Extracted data entries:
++++++

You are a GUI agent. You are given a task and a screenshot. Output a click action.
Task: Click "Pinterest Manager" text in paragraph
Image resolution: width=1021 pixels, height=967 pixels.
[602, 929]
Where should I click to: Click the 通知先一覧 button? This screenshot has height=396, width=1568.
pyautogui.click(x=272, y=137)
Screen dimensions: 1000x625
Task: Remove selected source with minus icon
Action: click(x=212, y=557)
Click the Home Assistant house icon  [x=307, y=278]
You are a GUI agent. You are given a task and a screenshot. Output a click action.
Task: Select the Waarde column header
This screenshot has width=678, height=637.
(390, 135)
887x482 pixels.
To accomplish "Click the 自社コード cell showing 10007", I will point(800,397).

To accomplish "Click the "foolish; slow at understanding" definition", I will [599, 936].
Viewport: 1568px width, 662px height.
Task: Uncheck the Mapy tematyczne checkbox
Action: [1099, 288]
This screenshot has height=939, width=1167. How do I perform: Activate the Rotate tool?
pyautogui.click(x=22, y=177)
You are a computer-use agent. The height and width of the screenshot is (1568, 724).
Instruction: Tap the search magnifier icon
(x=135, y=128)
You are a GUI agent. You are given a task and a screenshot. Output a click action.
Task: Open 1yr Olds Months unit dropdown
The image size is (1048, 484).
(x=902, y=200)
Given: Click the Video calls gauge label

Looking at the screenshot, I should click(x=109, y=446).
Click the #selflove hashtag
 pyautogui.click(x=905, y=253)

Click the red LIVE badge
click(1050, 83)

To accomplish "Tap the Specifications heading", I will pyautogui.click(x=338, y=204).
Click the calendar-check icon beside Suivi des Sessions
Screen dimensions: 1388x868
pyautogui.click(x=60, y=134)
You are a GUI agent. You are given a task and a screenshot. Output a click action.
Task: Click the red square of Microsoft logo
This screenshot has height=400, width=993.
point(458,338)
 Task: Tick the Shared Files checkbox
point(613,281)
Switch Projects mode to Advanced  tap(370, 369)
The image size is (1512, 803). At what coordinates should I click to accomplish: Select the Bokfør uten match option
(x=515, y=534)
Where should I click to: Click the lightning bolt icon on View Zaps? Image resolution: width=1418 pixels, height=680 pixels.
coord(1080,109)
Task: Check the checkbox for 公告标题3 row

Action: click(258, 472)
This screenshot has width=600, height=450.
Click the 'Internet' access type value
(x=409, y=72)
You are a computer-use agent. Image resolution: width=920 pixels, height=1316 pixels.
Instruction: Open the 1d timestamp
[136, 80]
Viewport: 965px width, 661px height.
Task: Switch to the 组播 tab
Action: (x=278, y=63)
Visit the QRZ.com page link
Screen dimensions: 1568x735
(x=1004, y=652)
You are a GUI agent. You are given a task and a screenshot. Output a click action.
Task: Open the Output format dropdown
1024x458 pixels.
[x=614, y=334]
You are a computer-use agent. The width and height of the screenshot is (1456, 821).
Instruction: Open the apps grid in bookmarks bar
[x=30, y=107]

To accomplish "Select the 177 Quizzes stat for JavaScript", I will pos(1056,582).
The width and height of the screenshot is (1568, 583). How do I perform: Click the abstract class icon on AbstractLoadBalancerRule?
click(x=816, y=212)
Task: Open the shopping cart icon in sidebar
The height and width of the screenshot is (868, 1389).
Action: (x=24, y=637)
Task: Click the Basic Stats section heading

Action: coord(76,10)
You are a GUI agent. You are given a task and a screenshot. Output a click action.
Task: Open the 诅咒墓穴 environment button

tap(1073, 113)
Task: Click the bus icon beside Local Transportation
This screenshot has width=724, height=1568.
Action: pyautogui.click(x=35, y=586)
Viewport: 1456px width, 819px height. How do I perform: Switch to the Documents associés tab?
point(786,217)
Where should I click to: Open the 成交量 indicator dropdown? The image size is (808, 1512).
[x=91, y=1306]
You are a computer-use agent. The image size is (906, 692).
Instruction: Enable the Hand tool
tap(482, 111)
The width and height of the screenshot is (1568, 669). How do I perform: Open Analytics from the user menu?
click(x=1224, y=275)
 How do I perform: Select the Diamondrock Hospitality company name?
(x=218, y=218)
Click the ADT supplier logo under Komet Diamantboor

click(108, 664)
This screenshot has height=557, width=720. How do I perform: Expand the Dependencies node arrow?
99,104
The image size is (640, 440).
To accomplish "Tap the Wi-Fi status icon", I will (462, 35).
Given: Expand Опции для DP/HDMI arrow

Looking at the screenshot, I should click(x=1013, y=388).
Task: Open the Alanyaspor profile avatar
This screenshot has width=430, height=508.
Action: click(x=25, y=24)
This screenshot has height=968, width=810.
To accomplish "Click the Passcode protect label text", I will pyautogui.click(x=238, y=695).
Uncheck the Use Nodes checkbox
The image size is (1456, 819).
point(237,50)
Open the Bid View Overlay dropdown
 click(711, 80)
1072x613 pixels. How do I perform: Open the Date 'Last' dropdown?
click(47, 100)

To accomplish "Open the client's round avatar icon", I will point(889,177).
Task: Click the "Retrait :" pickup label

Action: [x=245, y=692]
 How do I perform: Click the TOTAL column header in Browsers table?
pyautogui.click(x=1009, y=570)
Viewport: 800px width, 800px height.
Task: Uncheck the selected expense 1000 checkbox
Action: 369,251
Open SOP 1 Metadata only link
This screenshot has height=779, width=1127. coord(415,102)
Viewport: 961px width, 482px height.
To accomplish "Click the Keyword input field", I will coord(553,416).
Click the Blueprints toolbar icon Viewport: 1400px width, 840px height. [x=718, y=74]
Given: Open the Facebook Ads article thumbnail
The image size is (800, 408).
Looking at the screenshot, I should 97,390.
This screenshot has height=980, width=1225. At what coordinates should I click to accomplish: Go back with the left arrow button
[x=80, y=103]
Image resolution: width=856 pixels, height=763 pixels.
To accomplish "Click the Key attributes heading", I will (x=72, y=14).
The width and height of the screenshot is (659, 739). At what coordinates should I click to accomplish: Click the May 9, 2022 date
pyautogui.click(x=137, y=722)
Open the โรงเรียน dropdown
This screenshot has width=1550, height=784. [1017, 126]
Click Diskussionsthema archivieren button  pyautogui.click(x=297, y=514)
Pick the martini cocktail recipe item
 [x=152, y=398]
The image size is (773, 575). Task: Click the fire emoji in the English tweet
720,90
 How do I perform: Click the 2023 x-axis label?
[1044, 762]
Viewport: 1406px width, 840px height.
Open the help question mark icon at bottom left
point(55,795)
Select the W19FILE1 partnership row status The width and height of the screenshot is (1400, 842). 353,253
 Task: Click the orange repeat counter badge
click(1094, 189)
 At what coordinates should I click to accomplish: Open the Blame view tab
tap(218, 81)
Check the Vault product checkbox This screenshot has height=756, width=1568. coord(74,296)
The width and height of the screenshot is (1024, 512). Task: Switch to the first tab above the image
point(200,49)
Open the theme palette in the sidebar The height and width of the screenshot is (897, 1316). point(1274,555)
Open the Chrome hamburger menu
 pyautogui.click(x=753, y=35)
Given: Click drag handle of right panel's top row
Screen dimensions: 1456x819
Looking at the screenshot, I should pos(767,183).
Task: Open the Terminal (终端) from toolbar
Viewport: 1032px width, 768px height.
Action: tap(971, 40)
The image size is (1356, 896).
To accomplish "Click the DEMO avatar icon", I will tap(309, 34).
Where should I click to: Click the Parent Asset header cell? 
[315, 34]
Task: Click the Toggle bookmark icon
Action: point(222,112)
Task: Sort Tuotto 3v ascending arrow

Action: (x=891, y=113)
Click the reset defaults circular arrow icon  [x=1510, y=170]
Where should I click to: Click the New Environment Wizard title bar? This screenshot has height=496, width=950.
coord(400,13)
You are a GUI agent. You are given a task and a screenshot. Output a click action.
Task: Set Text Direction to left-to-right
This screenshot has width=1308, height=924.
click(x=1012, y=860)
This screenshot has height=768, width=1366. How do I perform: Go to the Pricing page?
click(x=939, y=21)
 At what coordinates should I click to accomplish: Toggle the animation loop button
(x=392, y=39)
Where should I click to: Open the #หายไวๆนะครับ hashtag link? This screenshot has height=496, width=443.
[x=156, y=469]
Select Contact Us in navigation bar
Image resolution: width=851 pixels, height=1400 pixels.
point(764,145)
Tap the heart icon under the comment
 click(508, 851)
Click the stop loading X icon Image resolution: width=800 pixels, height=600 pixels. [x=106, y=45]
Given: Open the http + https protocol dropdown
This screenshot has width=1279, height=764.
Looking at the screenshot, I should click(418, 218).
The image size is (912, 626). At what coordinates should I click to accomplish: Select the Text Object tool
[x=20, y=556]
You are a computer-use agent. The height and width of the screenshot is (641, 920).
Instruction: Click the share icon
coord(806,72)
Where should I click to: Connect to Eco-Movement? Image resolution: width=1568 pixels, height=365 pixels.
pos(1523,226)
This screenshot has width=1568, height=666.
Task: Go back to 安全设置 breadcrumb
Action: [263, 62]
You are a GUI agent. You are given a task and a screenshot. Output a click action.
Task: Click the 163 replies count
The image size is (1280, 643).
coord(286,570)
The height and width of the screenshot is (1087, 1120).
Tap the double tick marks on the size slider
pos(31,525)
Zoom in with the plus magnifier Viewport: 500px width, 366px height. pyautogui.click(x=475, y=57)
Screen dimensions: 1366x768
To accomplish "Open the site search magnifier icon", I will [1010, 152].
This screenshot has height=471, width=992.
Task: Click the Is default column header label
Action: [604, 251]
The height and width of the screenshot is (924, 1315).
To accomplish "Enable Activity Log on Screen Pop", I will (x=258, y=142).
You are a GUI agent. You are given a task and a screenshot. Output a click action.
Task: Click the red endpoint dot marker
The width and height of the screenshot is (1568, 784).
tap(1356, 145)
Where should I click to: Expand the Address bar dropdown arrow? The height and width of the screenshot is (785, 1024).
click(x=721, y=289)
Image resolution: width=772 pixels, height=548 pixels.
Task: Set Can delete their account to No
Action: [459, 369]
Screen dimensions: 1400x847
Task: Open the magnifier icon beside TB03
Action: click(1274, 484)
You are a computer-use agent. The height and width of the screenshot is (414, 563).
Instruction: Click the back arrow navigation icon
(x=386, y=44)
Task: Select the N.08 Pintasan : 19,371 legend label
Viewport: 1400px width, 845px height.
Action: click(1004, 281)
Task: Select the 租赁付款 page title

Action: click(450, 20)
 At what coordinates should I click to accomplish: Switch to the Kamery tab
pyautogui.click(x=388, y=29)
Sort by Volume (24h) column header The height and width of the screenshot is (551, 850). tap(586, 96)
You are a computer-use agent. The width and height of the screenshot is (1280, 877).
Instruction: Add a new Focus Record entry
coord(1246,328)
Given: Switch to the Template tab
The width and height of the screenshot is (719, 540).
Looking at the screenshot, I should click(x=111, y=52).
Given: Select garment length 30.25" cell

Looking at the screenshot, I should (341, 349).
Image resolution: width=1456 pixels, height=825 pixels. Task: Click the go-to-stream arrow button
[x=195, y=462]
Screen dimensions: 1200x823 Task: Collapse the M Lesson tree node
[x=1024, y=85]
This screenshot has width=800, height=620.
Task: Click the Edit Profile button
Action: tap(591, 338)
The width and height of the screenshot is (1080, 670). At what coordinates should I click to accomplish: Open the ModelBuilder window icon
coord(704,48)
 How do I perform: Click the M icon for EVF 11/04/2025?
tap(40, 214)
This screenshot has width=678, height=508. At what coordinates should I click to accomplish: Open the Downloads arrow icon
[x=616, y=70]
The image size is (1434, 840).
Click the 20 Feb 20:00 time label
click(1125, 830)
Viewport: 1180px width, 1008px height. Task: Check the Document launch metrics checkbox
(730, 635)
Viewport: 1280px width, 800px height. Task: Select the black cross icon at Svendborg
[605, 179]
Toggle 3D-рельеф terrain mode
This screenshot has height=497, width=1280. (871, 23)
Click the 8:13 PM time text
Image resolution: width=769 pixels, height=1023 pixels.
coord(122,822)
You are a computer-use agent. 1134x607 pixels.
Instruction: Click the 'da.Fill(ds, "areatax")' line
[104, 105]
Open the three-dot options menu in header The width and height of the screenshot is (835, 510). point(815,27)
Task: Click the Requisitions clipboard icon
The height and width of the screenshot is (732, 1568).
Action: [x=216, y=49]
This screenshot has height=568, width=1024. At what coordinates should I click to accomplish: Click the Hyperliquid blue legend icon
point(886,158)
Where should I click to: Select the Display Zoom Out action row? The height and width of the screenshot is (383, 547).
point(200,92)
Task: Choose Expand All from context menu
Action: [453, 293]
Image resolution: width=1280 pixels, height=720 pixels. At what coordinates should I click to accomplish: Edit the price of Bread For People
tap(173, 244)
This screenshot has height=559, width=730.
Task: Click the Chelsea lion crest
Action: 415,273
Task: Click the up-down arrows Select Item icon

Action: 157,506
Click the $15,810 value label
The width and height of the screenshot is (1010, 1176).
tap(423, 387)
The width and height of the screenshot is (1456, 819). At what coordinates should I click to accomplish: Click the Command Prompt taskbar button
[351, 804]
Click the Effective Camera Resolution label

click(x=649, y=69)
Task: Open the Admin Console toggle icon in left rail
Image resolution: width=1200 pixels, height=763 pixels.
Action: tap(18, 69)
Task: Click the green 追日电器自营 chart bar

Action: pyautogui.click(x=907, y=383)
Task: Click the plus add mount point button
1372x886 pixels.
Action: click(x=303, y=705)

++++++

Task —
List the lines running from the line containing "Click Diskussionsthema archivieren" through the line containing "point(55,795)" as a numbered list, skipping any blank lines.

Output of the exercise —
1. Click Diskussionsthema archivieren button  pyautogui.click(x=297, y=514)
2. Pick the martini cocktail recipe item
3.  [x=152, y=398]
4. The image size is (773, 575). Task: Click the fire emoji in the English tweet
5. 720,90
6.  How do I perform: Click the 2023 x-axis label?
7. [1044, 762]
8. Viewport: 1406px width, 840px height.
9. Open the help question mark icon at bottom left
10. point(55,795)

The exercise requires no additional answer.